When traveling with your dog in a crate, make sure he is always secure in the car or plane and that he is equipped with some of his favorite things. You might want to put in his favorite blanket or toy, for example, to make him feel right at home. The crate should also be big enough for your dog to comfortably move around, but not so big that he feels overwhelmed or unsafe in the space.
Exercise Before the Trip
Exercise goes hand-in-hand with crate training because after a long walk or play, they will be more likely to crash in the crate. If possible, exercise your dog a few hours before the trip to wear him out. This way, he will be less anxious when the time comes and hopefully sleep through the majority of the travel.
In addition to exercise, make sure your dog has time to go to the bathroom, especially before boarding a long flight or getting in the car for a long drive. There’s nothing worse than an anxious dog that also has to go to the bathroom, so by eliminating this factor you will make it a more comfortable ride for everyone involved.
Consider a Fast
Always talk to your veterinarian before changing your dog’s diet drastically, but some animal experts recommend only giving your dog water for about six hours before the trip. Just like humans, some dogs are prone to sea, car, or motion sickness and having a big meal before a trip can worsen this effect. To save yourself the mess, try not to feed your pup any big meals right before you take off.

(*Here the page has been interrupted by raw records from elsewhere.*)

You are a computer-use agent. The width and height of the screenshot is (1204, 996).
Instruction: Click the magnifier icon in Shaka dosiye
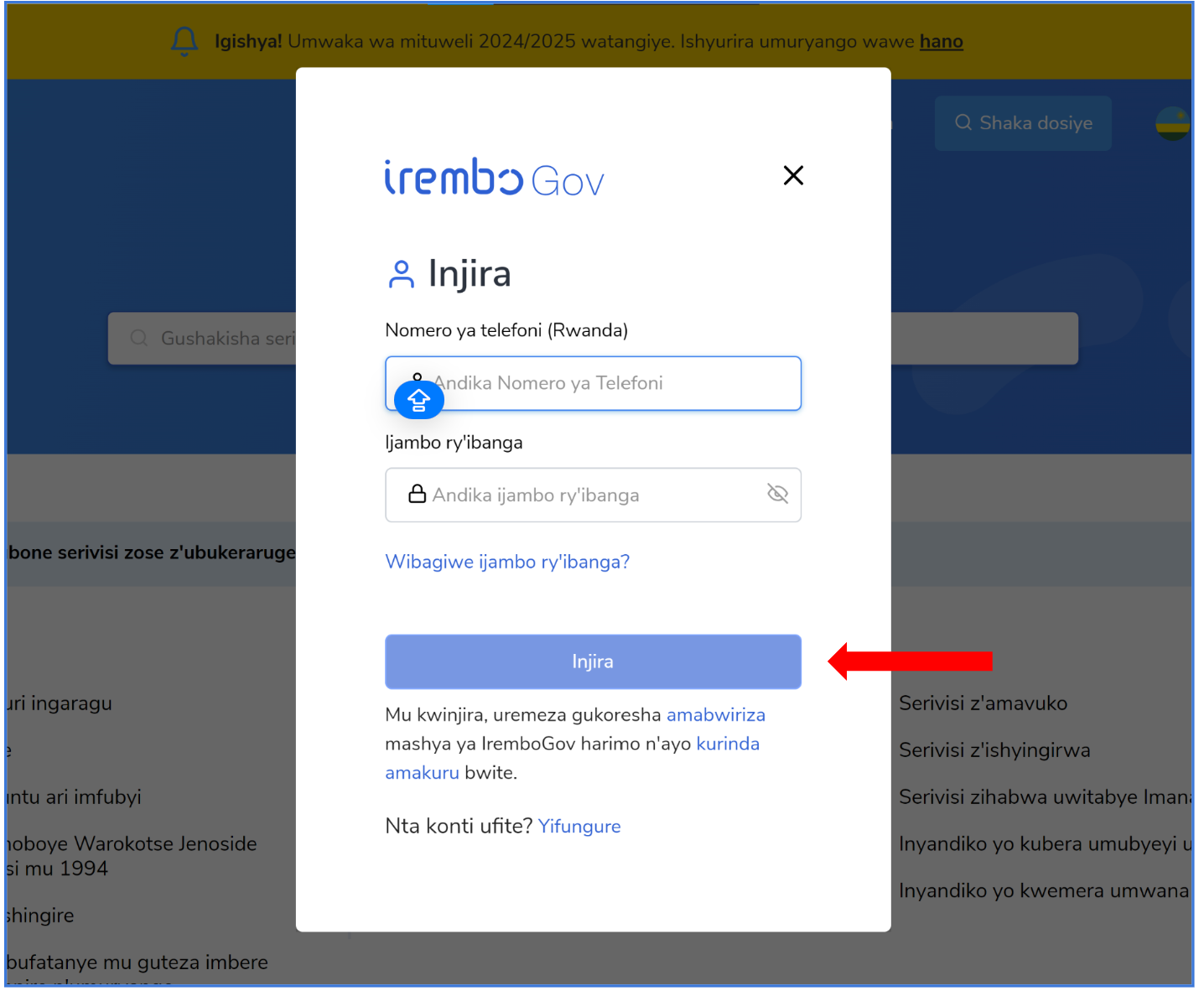click(x=963, y=122)
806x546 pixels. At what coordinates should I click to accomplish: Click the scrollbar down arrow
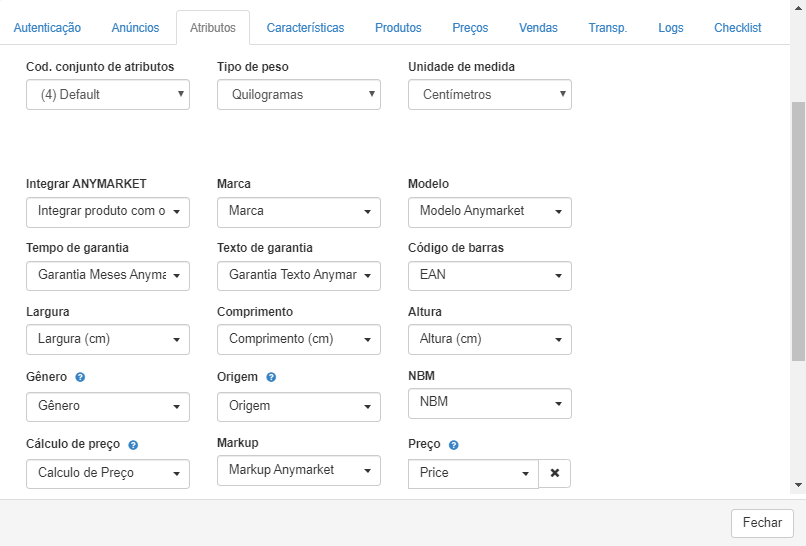(798, 485)
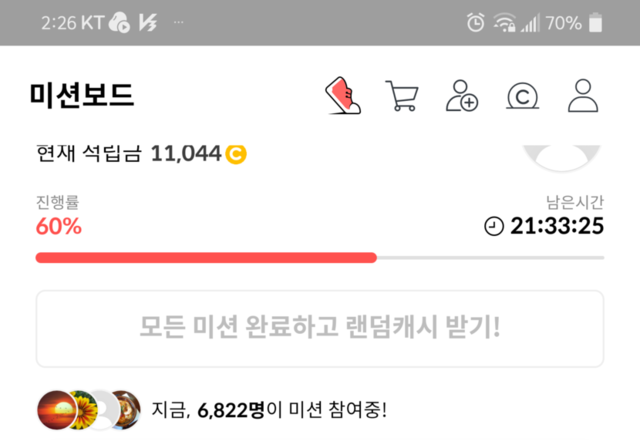Click the red mission progress bar
This screenshot has height=440, width=640.
(206, 258)
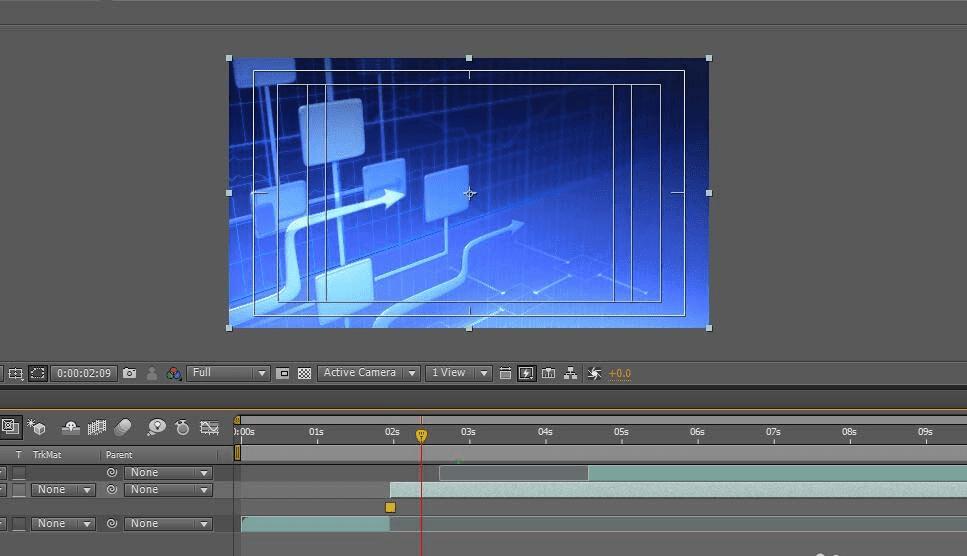Click the current time 0:00:02:09 field
This screenshot has height=556, width=967.
point(84,373)
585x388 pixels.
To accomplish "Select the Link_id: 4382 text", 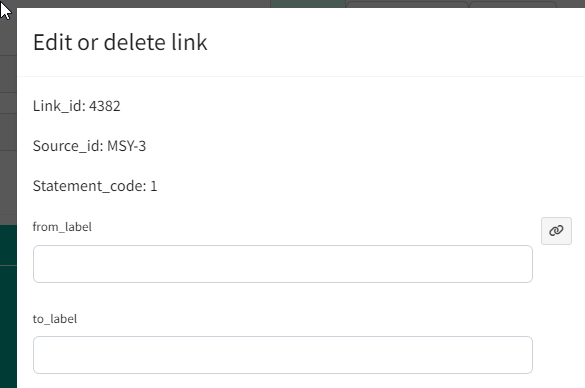I will [x=76, y=106].
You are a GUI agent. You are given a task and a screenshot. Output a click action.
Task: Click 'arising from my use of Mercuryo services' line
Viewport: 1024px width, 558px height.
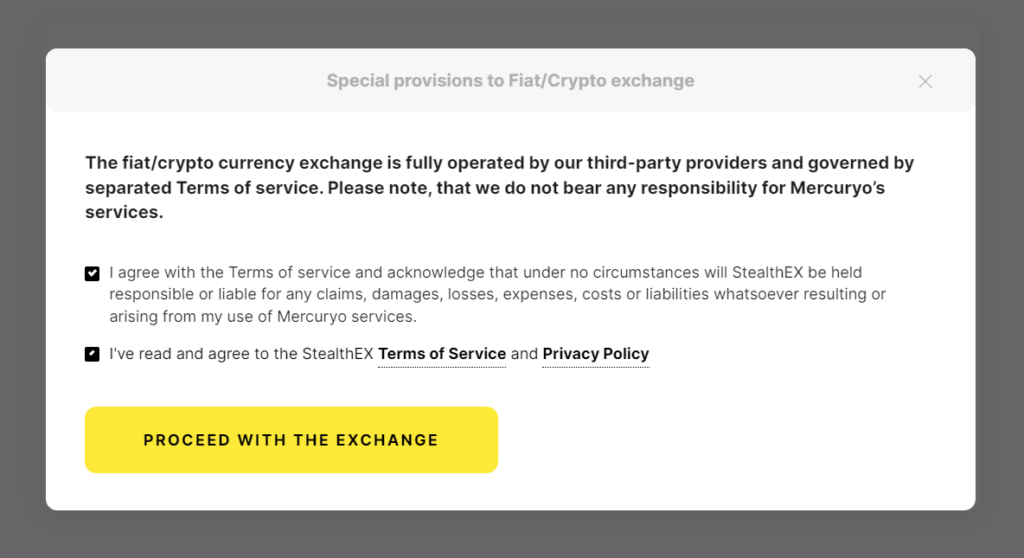263,316
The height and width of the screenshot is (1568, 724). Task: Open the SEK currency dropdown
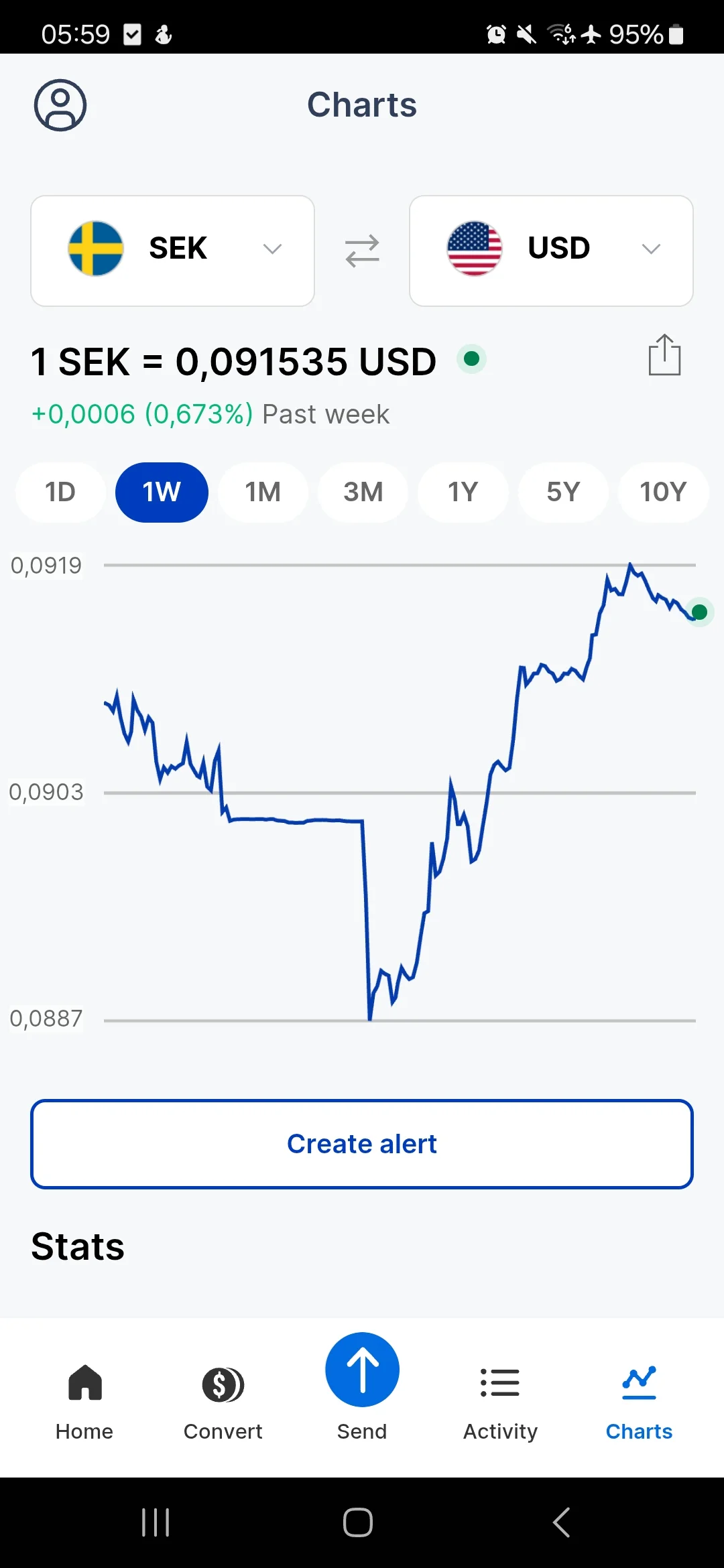[172, 251]
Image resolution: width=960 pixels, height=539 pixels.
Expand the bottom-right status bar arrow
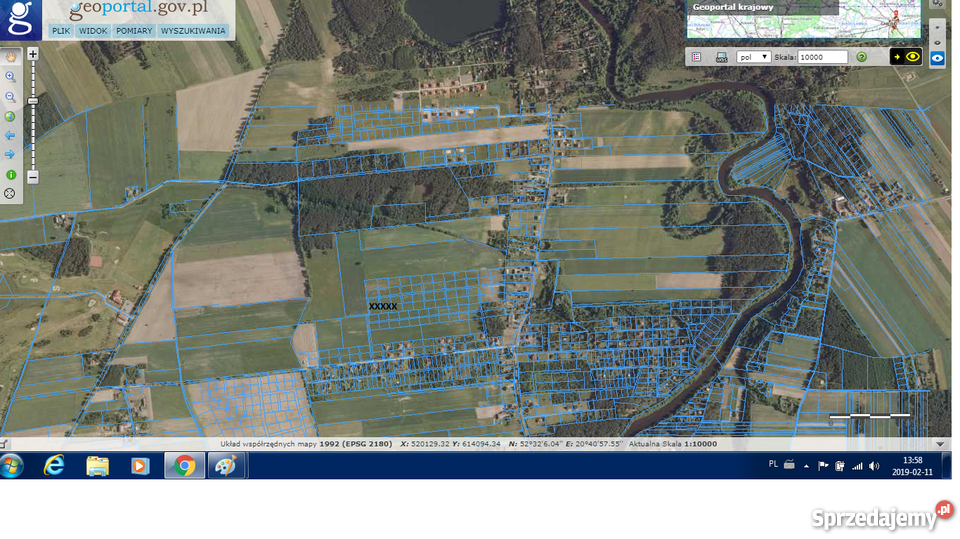[939, 443]
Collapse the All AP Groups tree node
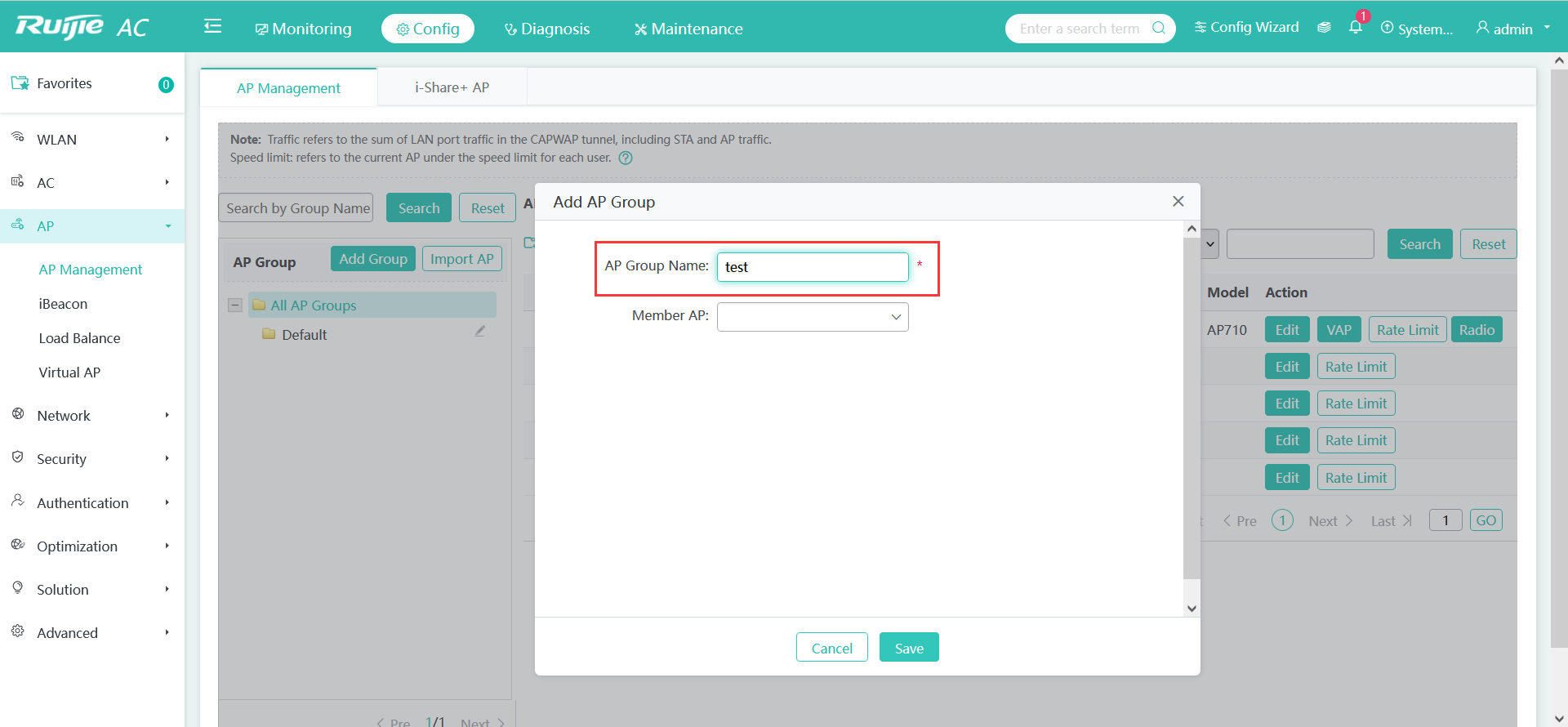Viewport: 1568px width, 727px height. [x=235, y=306]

Again, this will depend on your dog’s diet, nutrition needs, and general behavior. But less in the stomach means less to be sick with during the trip.
Your attitude toward the trip may be one of the most important factors when you get your dog ready for travel. Always try to make them feel at home by using calm voices and comforting body language.
For example, when putting your dog into the crate before getting into the car, leave the crate door open so they can go in at their convenience and use calming tones to make them feel at ease. Similarly, if you are excited about the trip, share your positive emotions with your fur baby, rather than the anxiety you may be feeling about traveling safely.
In addition to the above tips, make sure you plan your vacation well ahead of time to guarantee you, your dog, and the whole family has a good time. Some things to consider before you head out include:
- Calling any hotels to make sure they are dog-friendly. If they are, find out their policies for room incidentals and any dog parks near by.
- If you are driving, plan out some pit stops to give your dog a chance to relieve themselves. Make sure to pack plenty of food and water.
- If flying, call the airline and double-check their animal policy. Some dogs may be able to fly in the cabin, while larger ones might need to be stowed underneath.
The summer is a time for fun, family, and adventures. By adhering to these tips, your fur baby can tag along!